Mr. Nsiah emphasised that the current market environment calls for decisive action from producers.
He argued that increasing production volumes, coupled with cost-cutting and process optimisation, could help companies shield themselves from price volatility.
“The reality is that the market is not going to hand out windfalls forever.
“Firms need to take control of the factors they can influence — efficiency, output, and cost discipline.”
Benjamin Nsiah, Executive Director of the Centre for Environmental Management and Sustainable Energy
Tullow’s financial disclosures underline the pressure it is under.
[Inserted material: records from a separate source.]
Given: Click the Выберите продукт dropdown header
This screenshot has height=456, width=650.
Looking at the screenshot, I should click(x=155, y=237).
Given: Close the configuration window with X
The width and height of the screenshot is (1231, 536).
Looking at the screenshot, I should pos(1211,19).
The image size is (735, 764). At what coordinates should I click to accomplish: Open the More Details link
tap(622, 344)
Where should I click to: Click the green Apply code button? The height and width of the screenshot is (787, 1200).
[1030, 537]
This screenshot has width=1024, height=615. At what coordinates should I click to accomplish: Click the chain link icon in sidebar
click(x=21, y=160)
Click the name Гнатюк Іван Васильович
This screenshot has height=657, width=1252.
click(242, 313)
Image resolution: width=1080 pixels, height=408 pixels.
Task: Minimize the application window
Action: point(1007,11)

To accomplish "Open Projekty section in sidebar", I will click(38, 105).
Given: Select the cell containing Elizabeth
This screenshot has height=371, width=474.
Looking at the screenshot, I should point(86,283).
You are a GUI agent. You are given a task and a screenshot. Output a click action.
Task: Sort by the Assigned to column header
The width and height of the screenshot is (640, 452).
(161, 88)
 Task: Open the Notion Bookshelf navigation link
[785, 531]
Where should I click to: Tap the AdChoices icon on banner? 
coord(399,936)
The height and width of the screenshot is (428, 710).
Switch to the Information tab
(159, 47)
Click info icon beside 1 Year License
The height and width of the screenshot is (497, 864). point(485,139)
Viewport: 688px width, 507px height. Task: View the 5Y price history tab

As of June 30, 2025, net debt stood at $1.6 billion, a marginal improvement from $1.7 billion in the same period last year.
The company reported cash gearing at 1.9 times net debt to EBITDAX, or 2.1 times excluding Gabon, down from 2.3 times at the close of 2024.
However, liquidity headroom, a key measure of financial flexibility fell to $0.2 billion from $0.7 billion a year earlier, signalling tighter cash conditions.
The company’s Chief Financial Officer and Interim CEO, Richard Miller, acknowledged the challenging landscape but insisted that management remains focused on delivering its long-term strategy.
“We are committed to refinancing our capital structure, optimising production, growing reserves, and managing costs.
“While the first half results reflect the realities of the market, our priorities remain unchanged, positioning the company for sustainable growth and value creation.”
Richard Miller, Chief Financial Officer and Interim CEO of Tullow
Oil Sector Strains

The current situation comes at a time when oil companies globally are grappling with a delicate balance between capital discipline and the need for growth.
Many producers, including Tullow, are operating in an environment where oil prices have stabilised but remain below the peaks of recent years, compressing margins.
Mr. Nsiah believes the lesson from this period is clear — operational excellence will determine which companies thrive and which struggle.
“In a flat price environment, every barrel matters. Improving well performance, reducing downtime, and streamlining operations can deliver gains that go straight to the bottom line.
“Companies that fail to adapt could see their market share erode and their financial resilience weaken.”
Benjamin Nsiah, Executive Director of the Centre for Environmental Management and Sustainable Energy

Despite the headwinds, Tullow’s leadership is signalling determination to press ahead with efficiency measures.
The company has previously outlined plans to optimise existing fields in Ghana, where it operates the Jubilee and TEN oil fields, and to pursue targeted drilling campaigns aimed at sustaining production levels.
Success in these areas could help offset the financial strain caused by soft prices and high debt servicing costs.
With petroleum revenues forming an important part of Ghana’s fiscal resources, the health of operators like Tullow directly impacts government budgets and the broader economy.
Looking ahead, much will depend on whether companies can adapt quickly enough to the new market dynamics.
While oil prices remain unpredictable, the consensus among analysts is that relying on price spikes to restore profitability is no longer a sustainable strategy.
If these measures are implemented effectively, the second half of 2025 could offer an opportunity for recovery. But without them, analysts warn that continued losses could test the patience of investors and lenders, potentially forcing tough decisions on asset sales or restructuring.